## START Text segment
This code is taking the text extracted from a PDF file and structuring it into a corpus, which is a necessary step in many text analysis workflows. The corpus then serves as the foundation for further text processing and analysis operations.
# Create a corpus from the pdf text
corp <- corpus(pdf)
This code snippet is performing the tokenization of the text data contained within a corpus, pdf file above, and then displaying the resulting tokens. This is a foundational step in many natural language processing (NLP) and text analysis tasks, as it transforms raw text into a structured form that algorithms and analytical methods can process more effectively.
# Create a tokens object from the corpus
tokens <- tokens(corp)
## END Text segment
- **Exercise details**:
In the text about building a corpus from PDF text, change "corpus" to "collection" and write out the stretch from "This code is" through "tokens <- tokens(corp)". The records below were taken from a separate source.
## START Records shown
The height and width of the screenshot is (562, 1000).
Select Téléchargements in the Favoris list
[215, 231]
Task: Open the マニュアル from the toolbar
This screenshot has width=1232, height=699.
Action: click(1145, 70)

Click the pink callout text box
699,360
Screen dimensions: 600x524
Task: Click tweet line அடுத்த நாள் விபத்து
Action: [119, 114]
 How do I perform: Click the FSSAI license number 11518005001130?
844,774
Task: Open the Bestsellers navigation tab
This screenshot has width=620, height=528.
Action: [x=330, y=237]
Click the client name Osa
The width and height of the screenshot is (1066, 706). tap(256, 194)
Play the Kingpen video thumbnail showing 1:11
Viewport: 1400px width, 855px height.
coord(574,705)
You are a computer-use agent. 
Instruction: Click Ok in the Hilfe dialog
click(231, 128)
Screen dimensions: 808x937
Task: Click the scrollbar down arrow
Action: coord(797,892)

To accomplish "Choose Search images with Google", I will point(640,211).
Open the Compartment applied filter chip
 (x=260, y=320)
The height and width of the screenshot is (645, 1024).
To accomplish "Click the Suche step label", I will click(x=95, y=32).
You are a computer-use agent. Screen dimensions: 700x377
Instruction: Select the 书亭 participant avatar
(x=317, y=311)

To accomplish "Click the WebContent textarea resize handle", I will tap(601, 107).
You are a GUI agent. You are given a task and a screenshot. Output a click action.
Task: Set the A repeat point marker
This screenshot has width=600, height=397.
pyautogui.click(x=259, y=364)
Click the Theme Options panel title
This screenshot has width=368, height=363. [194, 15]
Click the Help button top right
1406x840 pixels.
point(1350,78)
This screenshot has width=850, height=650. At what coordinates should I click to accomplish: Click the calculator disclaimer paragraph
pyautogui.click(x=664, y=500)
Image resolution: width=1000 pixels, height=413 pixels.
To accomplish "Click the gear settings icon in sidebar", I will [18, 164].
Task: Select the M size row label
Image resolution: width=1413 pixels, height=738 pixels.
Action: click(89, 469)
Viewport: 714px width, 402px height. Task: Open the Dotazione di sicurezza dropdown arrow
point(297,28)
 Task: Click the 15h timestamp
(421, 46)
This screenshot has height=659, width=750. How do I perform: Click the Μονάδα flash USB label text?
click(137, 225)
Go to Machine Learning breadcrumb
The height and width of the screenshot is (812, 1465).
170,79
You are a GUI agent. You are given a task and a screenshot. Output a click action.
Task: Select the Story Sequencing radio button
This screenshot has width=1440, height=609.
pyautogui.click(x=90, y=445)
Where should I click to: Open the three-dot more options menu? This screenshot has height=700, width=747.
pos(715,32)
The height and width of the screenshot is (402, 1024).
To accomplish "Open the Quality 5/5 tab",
## END Records shown
- **Result of the exercise**:
This code is taking the text extracted from a PDF file and structuring it into a collection, which is a necessary step in many text analysis workflows. The collection then serves as the foundation for further text processing and analysis operations.
# Create a collection from the pdf text
corp <- collection(pdf)
This code snippet is performing the tokenization of the text data contained within a collection, pdf file above, and then displaying the resulting tokens. This is a foundational step in many natural language processing (NLP) and text analysis tasks, as it transforms raw text into a structured form that algorithms and analytical methods can process more effectively.
# Create a tokens object from the collection
tokens <- tokens(corp)